What the task asks => Make a verbatim copy of the records; pictures stay out.

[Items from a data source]
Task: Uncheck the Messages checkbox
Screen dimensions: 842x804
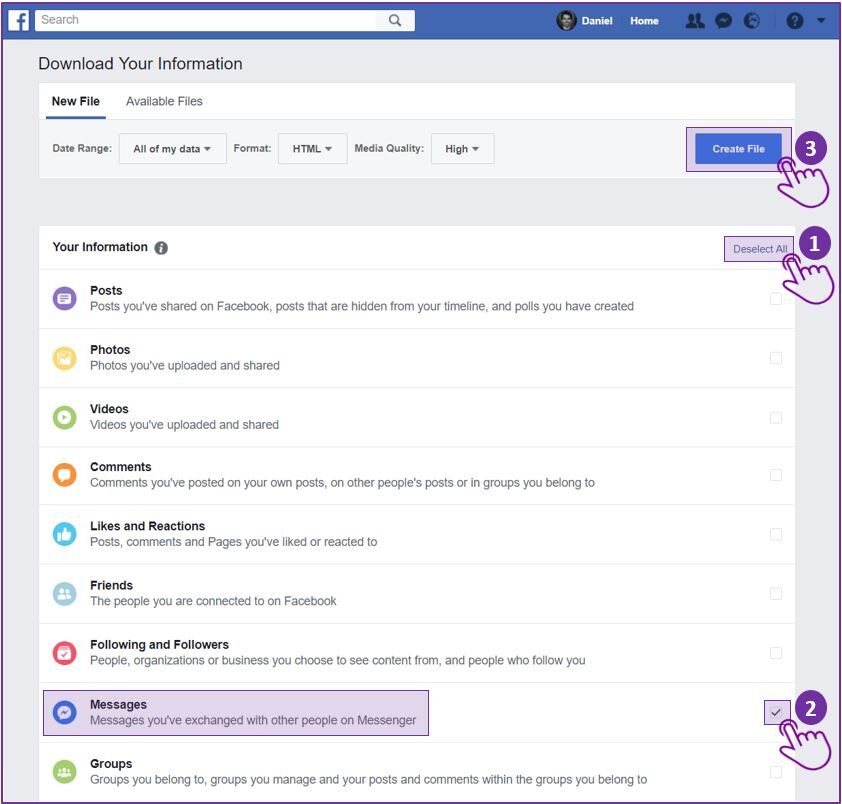Action: [776, 710]
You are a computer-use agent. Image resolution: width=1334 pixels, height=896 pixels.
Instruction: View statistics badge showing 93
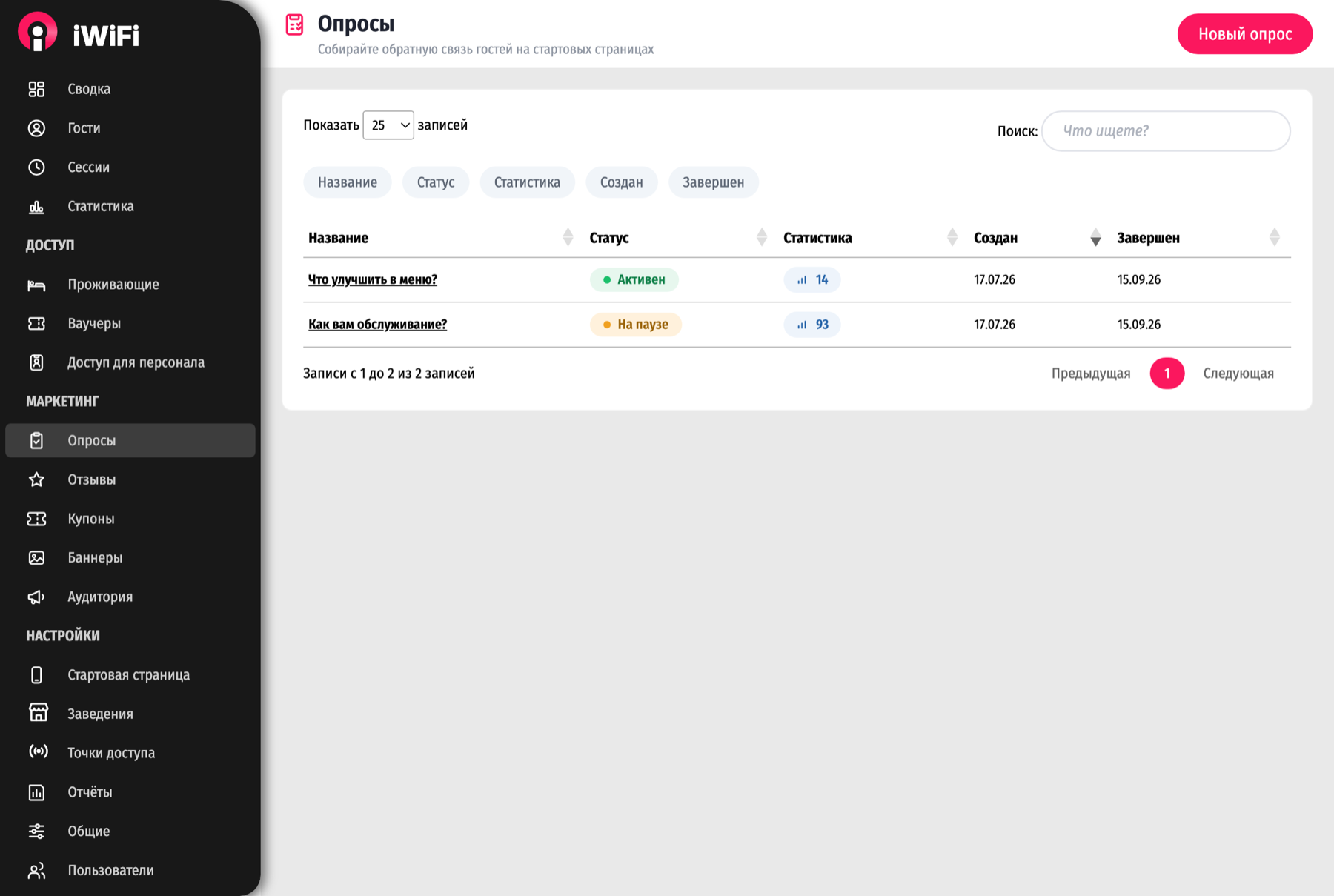(812, 325)
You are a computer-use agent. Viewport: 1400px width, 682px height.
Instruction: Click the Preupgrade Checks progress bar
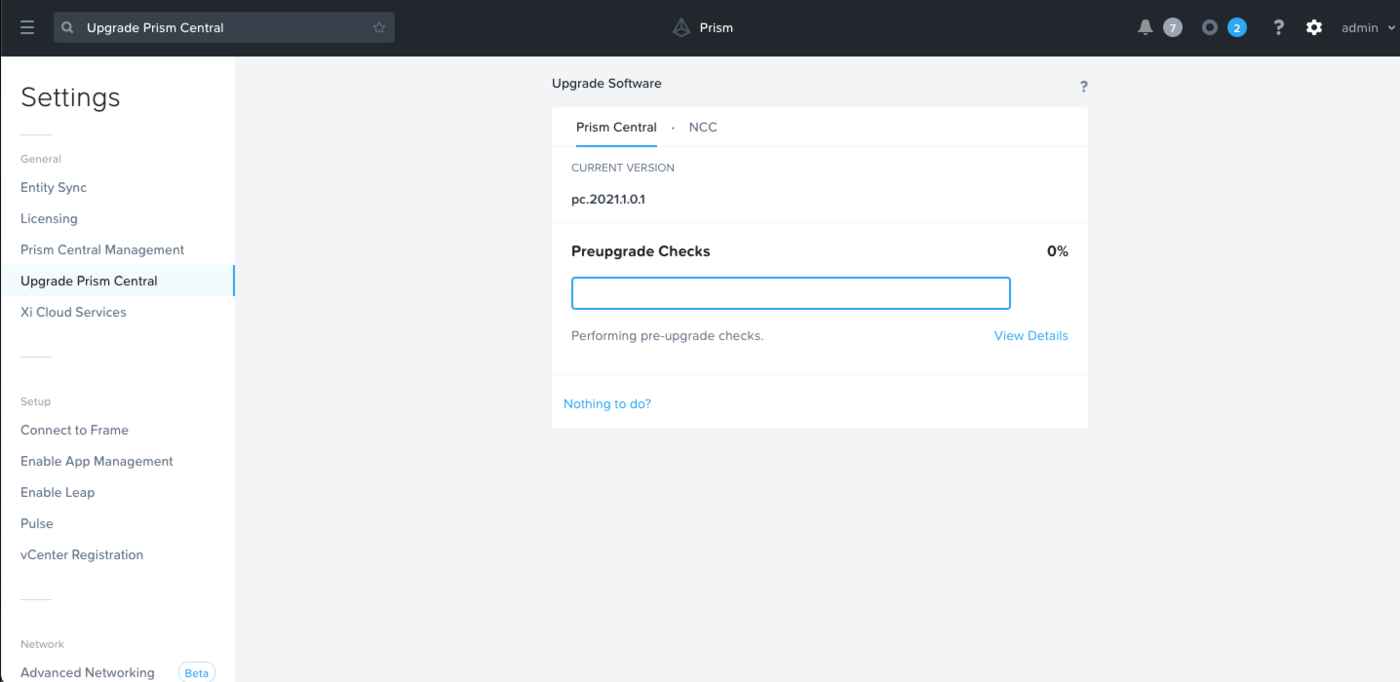pyautogui.click(x=790, y=293)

Response area =>
Task: Uncheck the Messages checkbox
Screen dimensions: 842x804
Action: [776, 710]
You are a computer-use agent. Image resolution: width=1334 pixels, height=896 pixels.
Instruction: View statistics badge showing 93
(812, 325)
You are a computer-use agent. Viewport: 1400px width, 682px height.
Instruction: Click the Preupgrade Checks progress bar
pyautogui.click(x=790, y=293)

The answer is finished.